The study findings indicate that the new vaccine may either be used alone or in combination with traditional pathogen-based vaccines for preventing Lyme disease and potentially other tick-borne infections, the authors reported in the November 17, 2021, edition of Science Translational Medicine.
Given the general lack of success in developing single, pathogen-specific vaccines against Lyme disease and other tick-borne infections, the development of a broad-spectrum anti-tick vaccine strategy would be highly desirable.
"Vaccines that are both pathogen-specific and tick-resistant are not mutually exclusive," said lead researcher Erol Fikrig, a professor and chief of the Section of Infectious Diseases at Yale.
"Indeed, no vaccine is 100% effective and a combination of the two approaches might make a vaccine that is more effective than either one individually," Fikrig told BioWorld Science.
"The [newly developed] anti-tick mRNA vaccine has the additional potential advantage of perhaps being effective against more than one pathogen, although that remains to be demonstrated."
A possible approach to developing such a vaccine involves developing new methods to detect ticks early and prevent them from feeding.
Animals can develop acquired tick resistance or immunity, which is associated with the recruitment of histamine-secreting inflammatory cells such as basophils to the tick bite site.
Moreover, the dermal hypersensitivity seen after repeated tick bites in humans suggests an association with acquired resistance to I. scapularis, which has also been observed in animals, including guinea pigs.
Guinea pigs
In guinea pigs, tick immunity protects against I. scapularis-transmitted B. burgdorferi infection, thus an improved understanding of this process may lead to new vaccines against tick-borne infections.
Guinea pigs naturally acquire robust tick immunity after repeated infestations, which are thought to be associated with host immune responses to tick antigens secreted via saliva.
Specific I. scapularis salivary proteins have functional properties that can influence host immune responses, inflammation and coagulation, but it remains unclear whether these are directly involved in generating tick immunity.
Although several tick antigens have been shown to generate a host response, either after a bite or upon specific immunization, robust tick immunity has not been replicated.
Therefore, an approach that replicates the response seen in naturally acquired tick immunity is needed to interfere with pathogen transmission.
For their new study, the authors selected 19 salivary proteins according to high immunogenicity and mostly known mode of action, based on a previous analysis of the tick sialome, the set of mRNAs and proteins expressed in salivary glans.
Nucleoside-modified mRNAs encoding the 19 I. scapularis proteins (19ISP) were then encapsulated in lipid nanoparticles (LNPs) to prevent mRNA degradation and facilitate in vivo delivery.
The nucleoside-modified mRNA-LNP vaccination platform has previously shown promising results for infectious diseases in humans, notably in COVID-19 vaccine trials.

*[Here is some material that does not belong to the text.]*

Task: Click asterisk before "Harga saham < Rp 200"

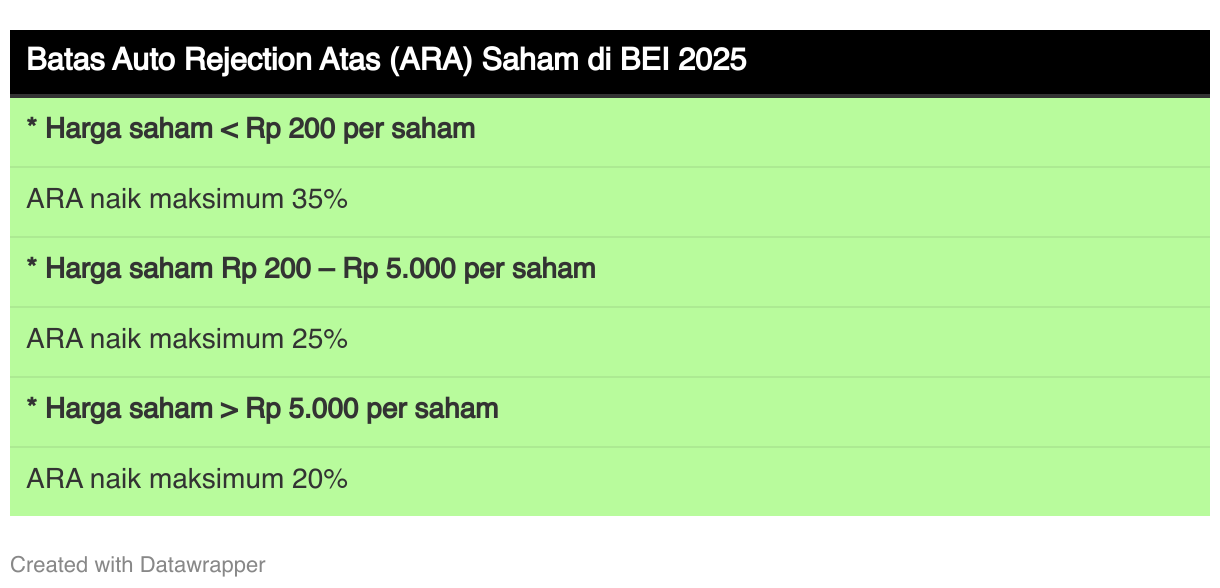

The ability of the new LNP 19ISP vaccine to enhance tick bite recognition and reduce I. scapularis engorgement on a host, thereby preventing B. burgdorferi infection, was then demonstrated in guinea pigs, which were immunized and then challenged with I. scapularis.
Animals given 19ISP were seen to develop erythema at the bite site shortly after tick attachment, which is significant, as it indicates that, "if humans can readily detect a tick bite, they will likely be able to remove the ticks quickly," said Fikrig.

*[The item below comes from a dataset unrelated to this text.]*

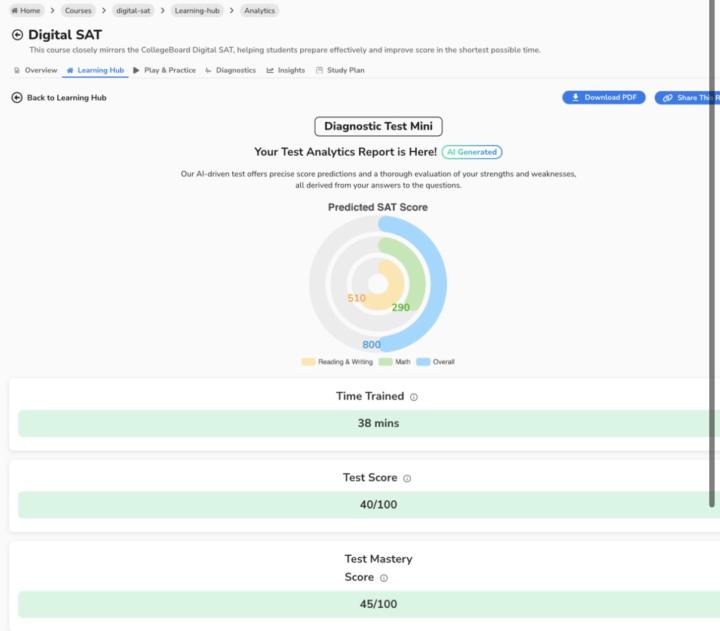The image size is (720, 631).
Task: Select the Insights tab
Action: click(286, 70)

Moreover, compared with untreated controls, in vaccinated mice the ticks fed poorly, as shown by significantly earlier tick detachment and decreased engorgement weights.

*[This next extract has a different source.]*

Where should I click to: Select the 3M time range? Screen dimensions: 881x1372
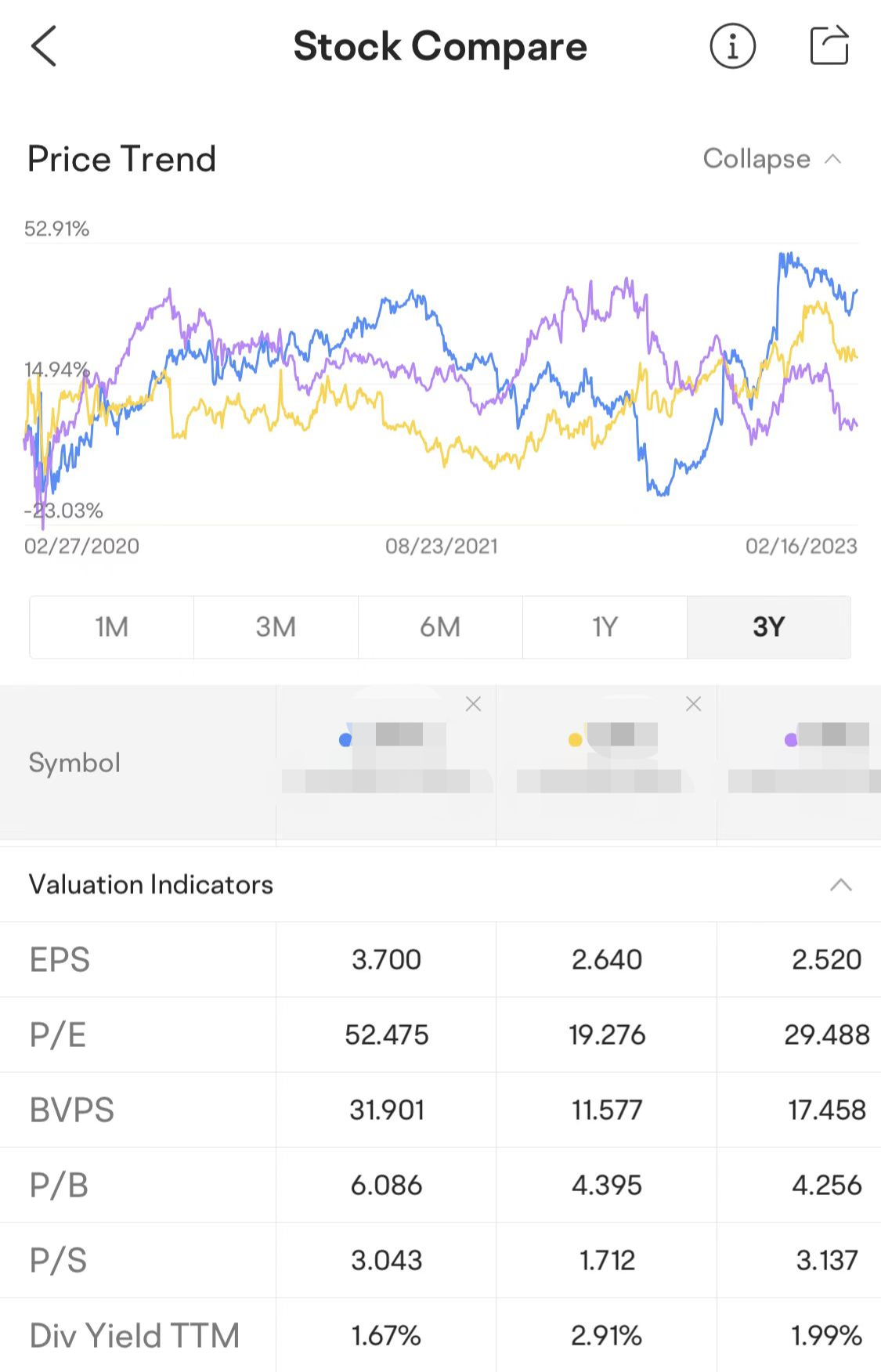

In addition, B. burgdorferi transmission was shown to be significantly impeded, with "100% protection being observed when the ticks were removed when redness was first noted," Fikrig said.
This observed effective early induction of local erythema after tick attachment and the ticks' inability to feed normally suggest that 19ISP may either be used alone or in conjunction with conventional pathogen-based vaccines to prevent Lyme disease and possibly other tick-borne infections.
"We are now working on testing in other animal models of tick immunity, and doing studies to determine whether humans who have had tick-borne infections have evidence of antibodies to any of the proteins in our 19ISP cocktail," said Fikrig.
Meanwhile, "we are determining which of the antigens in the 19 antigen cocktail is responsible for tick immunity and testing protection against other pathogens, such as [the tick-borne malaria-like disease] Babesia microti."